E então, a cada página lida, percebe-se que a situação vai ficando cada vez mais profunda quando a narrativa vai fazendo com que o leitor entenda da forma mais íntima e escancarada possível sobre como a depressão vai tomando conta de uma mente e de um mesmo corpo. A vontade de trabalhar já não existia mais, mas a dúvida acerca do gostar do que faz toma conta, Ramsés nem tem mais a palavra “tattoo” como uma daquelas já inerentes no ser humano. A vontade de sumir e se esconder já é maior que tudo, a confusão sobre os espaços temporais em que está, os sentimentos outraora já resolvidos e que voltam à tona sem saber se são verdadeiros ou não… Tudo é uma completa confusão vazia, quieta, sucumbida.

Até um morador, inquilino da sua própria mente, entrar em cena e o leitor percebe que nada é calmo dentro dele. O jeito como esse personagem o trata, a violência que usa nas palavras, no jeito, a intonação da voz, tudo é tão grotesco e animal. E esse é o jeito que ele fala si, a forma como se vê, os sentimentos que têm consigo. Nessas partes, eu só queria chorar como uma mãe que não consegue sarar o machucado exposto de um filho. É feio, é angustiante.

Momentos nos quais ele tem a consciência do que fazer, mas que não tem o mínimo de força pra executar foram um dos momentos mais difíceis de ser lido. Assim como quando ele ainda não reconhece que está com depressão, dando respostas como “eu não quero pular da janela, então a minha vida está ok” ou “eu não tenho isso (depressão), eu só estou com a cabeça cansada, com o corpo cansado, com a alma cansada. só isso”.

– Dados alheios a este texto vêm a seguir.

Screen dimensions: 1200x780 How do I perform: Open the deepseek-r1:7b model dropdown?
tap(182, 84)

E então o ápice do cansaço chega da forma mais feroz: a violência, a raiva, o rancor aparecem como nunca visto antes. E isso se torna o ponto de partida pra procurar ajuda. Na busca pela melhora, Ramsés tem ao seu lado Betina, sua amiga e sócia na galeria de tatuagem, e tudo começa a ser pelo menos o começo de algo.

Depois, o autor apresenta ao leitor a experiência do que é decidir não mais viver sob o olhar da depressão e esse momento, diferente de tantos “finais finalizes”, é o mais lindro, cruel, verdadeiro e humano que se pode dar a uma história como essa. Ramsés não fica feliz imediatamente depois que inicia o acompanhamento médico, mas inicia o processo de descoberta do que pra ele, no momento, é viável. E não se trata de um processo completamente bonito, mas dolorosamente necessário.

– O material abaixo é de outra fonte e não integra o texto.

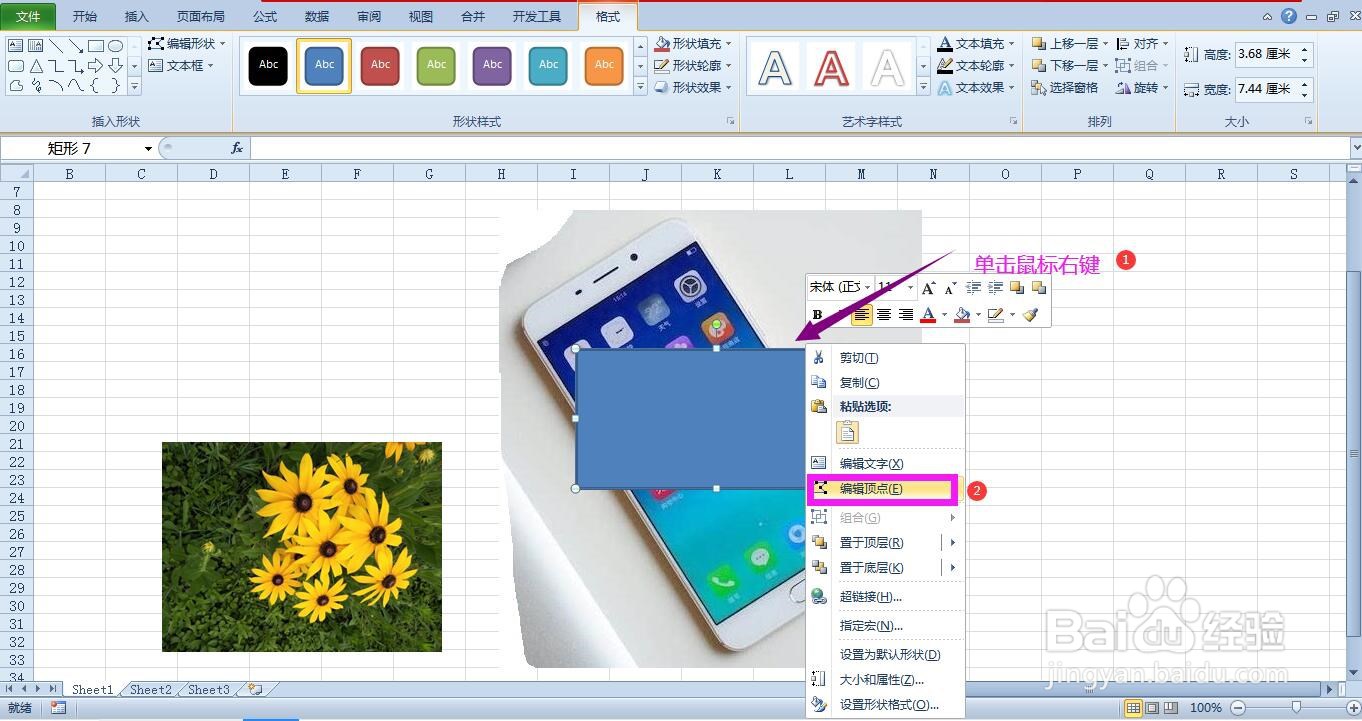Switch to the 开始 ribbon tab
The image size is (1362, 721).
click(84, 15)
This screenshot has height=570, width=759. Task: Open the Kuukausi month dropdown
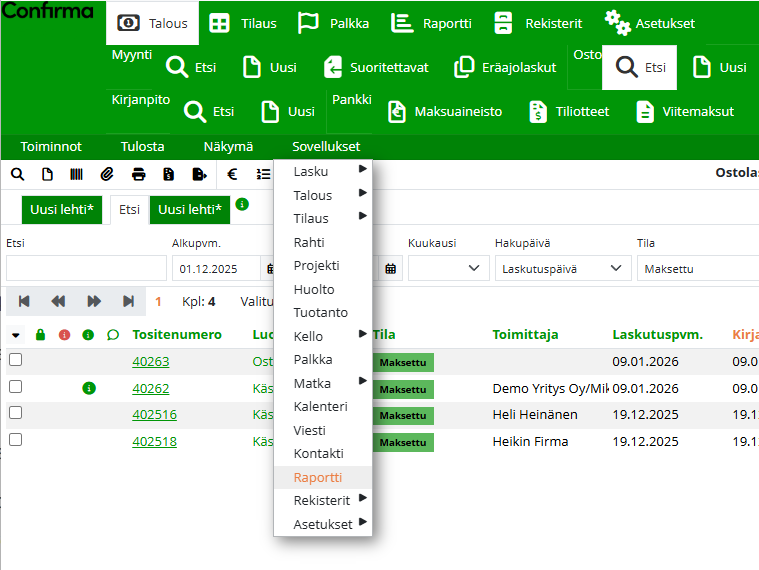447,268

Ao final da leitura, fica a percepção de que a depressão é um mal que chega de fininho, que se acomoda do seu lado e, se não tiver sempre em manutenção, fica pra sempre ali. E que por mais que não seja confortavelmente bonita e fácil de digerir, essa HQ é essencial a todos. Por mais que alguns pensem diferente, não acho que ela seja tão intensa que não dê para ler enquanto está com depressão, mas o contrário, porque tenho certeza que quem está passando por esse momento precise de algo que o represente da forma mais real possível. Que não romantize o processo, mas que mostre que há, sim, uma alternativa. Ha uma chance de se cuidar, de acabar ou de inibir a depressão e tudo que vem com ela.

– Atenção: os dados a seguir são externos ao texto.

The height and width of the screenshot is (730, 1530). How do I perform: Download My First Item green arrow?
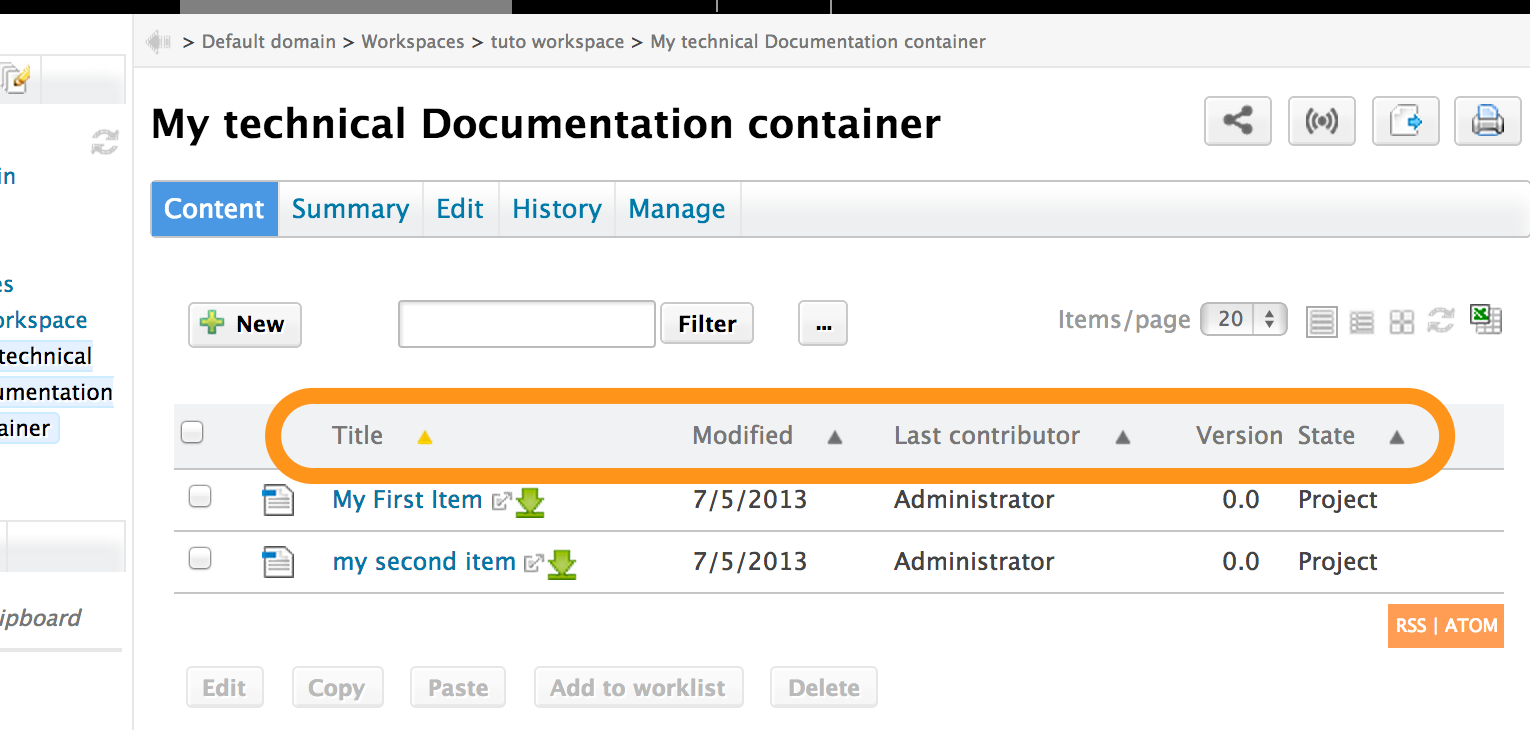530,502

Obrigada, André Diniz, por ter dado a luz a uma obra que nos fazer recarregar a minha crença de que existe uma vida pós e durante a depressão, quando tratada. Ganhou uma nova fã e vai ganhar muitos outros, porque obras de arte precisam ser exibidas a todos (ainda mais quando é de utilidade pública) e é isso que estou fazendo aqui. Leiam essa HQ, dêm de presente a alguém no Natal, aniversário, dia dos namorados. Apenas façam as pessoas lerem isso. É um pedido carinhoso e empático.

No mais: “(…) seis meses depois, saem de cena os remédios. Aquele azul de photoshop some, dá lugar a um azul mais pálido, mas verdadeiro. Ele é inconsistente como deve ser. Às vezes, volta o cinza. Tem dia que o céu tá escuro, tem dia que tá azul de novo. Esse céu aí sou eu, finalmente. Isso em basta”.